We want students to say that "We are kind" or that "We inspired them" or that "We believe in who they are."
We do a great job with our students, but, have we done that for ourselves? Have we asked ourselves whether or not we create a community of belonging among our faculty and staff?
In these past three weeks of community dialogues, people have been left with "What now?" and "What happens next?"
Well, that's up to you.
Honestly.
Sorry if it feels like that's my easy-out answer or one that I just don't feel like sharing.
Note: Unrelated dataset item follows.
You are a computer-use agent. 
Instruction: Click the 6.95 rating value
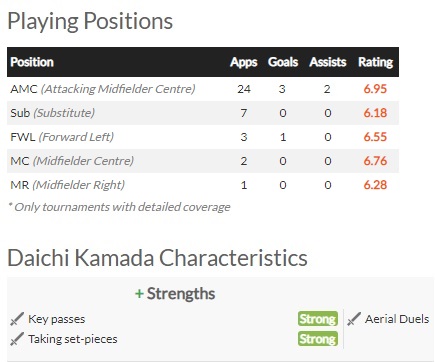point(375,89)
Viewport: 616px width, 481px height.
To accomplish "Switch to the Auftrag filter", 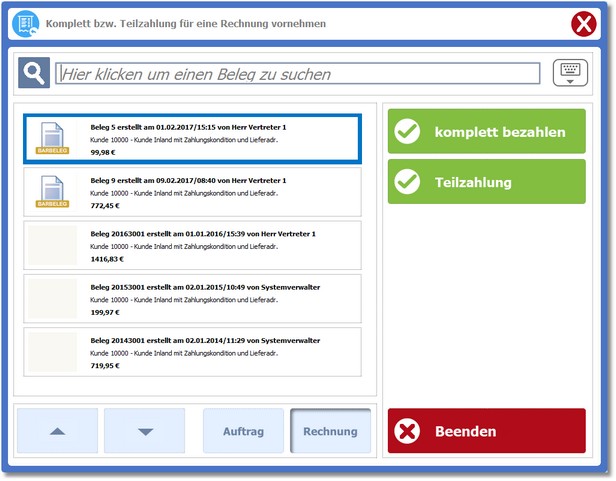I will [x=243, y=432].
Friends, if you want to make a human connection, then commit to 5 minutes a day of having a non-work related conversation. If you want to make a human connection, actually stop and wait for someone to answer the question, "How are you?" If you want to make a human connection, learn and use people's names. Not just, "Hey" or "Hi" but actually show people that they matter, that they exist in the same hallway that you do. And, if you don't know that person's name -- even if it feels too embarrassing to ask all these months and years later -- ask anyway. I guarantee you that the next time you use that person's name, s/he/ze/they will feel pretty awesome.
Take five minutes and write someone an email with 2-3 sentences about something they did that mattered to you. Or, better yet, find them and tell them in person.
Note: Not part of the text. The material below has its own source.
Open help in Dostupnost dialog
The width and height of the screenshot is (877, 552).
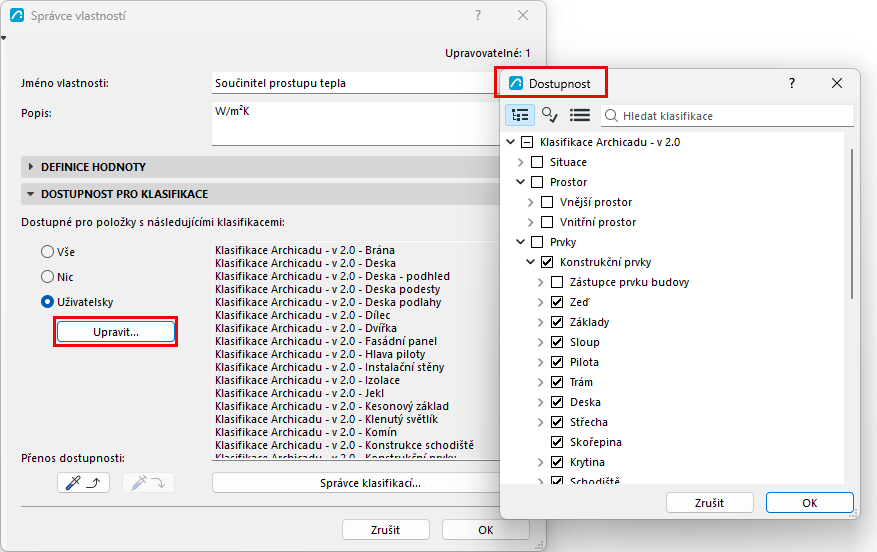[791, 83]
If you just read the first line in that previous paragraph and thought, "Whatever, Liza. I don't have 5 minutes," then I'm not sure what to tell you. I'm not sure how to help you get to a place where the human experience means more than whatever it is that is taking up 5 minutes. Something has to give. Something has to take. Something has to bend.
But, is the human experience worth it?
It's too easy, friends, to say, "The school has changed" and "It's not like it used to be." I get it. As a new member of my work community, I have nothing else to compare early-Park to now-Park. But, I can tell you, at each of the schools I travel to and even at my previous school, everyone around the country says the same thing, "There is just more to do and less time to do it" or "It just doesn't feel the same as it used to."
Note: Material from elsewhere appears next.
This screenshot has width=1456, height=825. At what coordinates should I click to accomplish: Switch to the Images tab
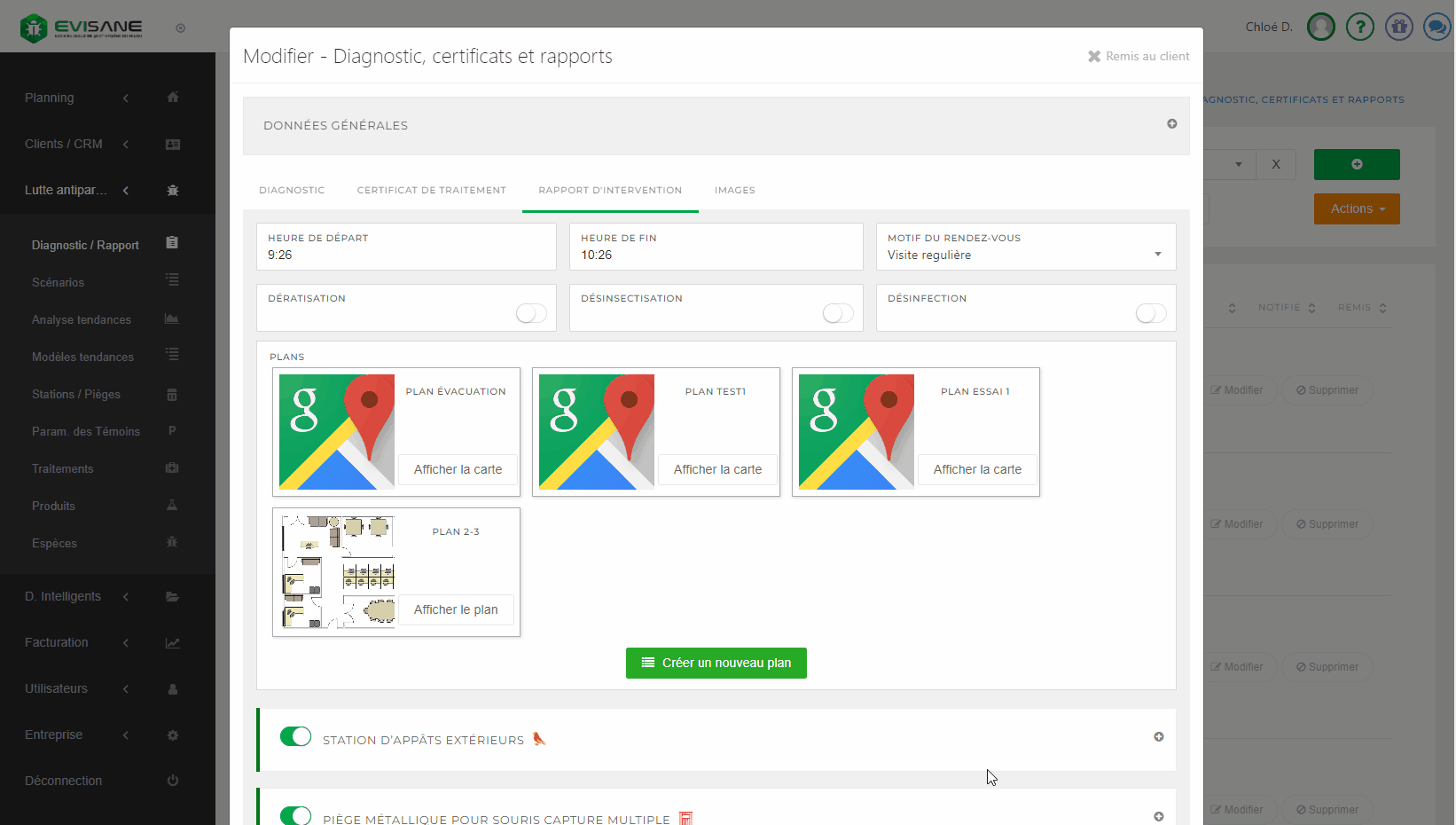[x=734, y=190]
I hate to tell you, friends: but, nowhere feels like it used to. Nowhere feels the "same as it used to." I have yet to travel to a school where someone says, "Oh yea, the pace of life is way better than it was 10 years ago. We are so much closer and nicer and focus way less on academics and innovation!"
But, what if the innovation was that we became more kind as adults? What if the innovation was that we cared more than enough about people's day and lives? What if we showed an equal amount of love to each other now that we do when someone is sick or hurt?
What I most love about the people of Park School is that, even though I was a total stranger connected only by my partner, the people of Park School showed me intense care and love. The people of Park School went out of their way to make sure my family was fed, happy, and healthy (as best as we could be). It wasn't "The Park School" that did it -- it was the people of Park School.
I have been on the receiving end of that love. So, friends, what would happen if we showed each other the same amount of care and love in times of joy, in times of boredom, and in times of our every day musings as much as we do in times of tragedy and illness?
That's the human experience. That's the humanity that connects us. That's the humanity that senses we belong.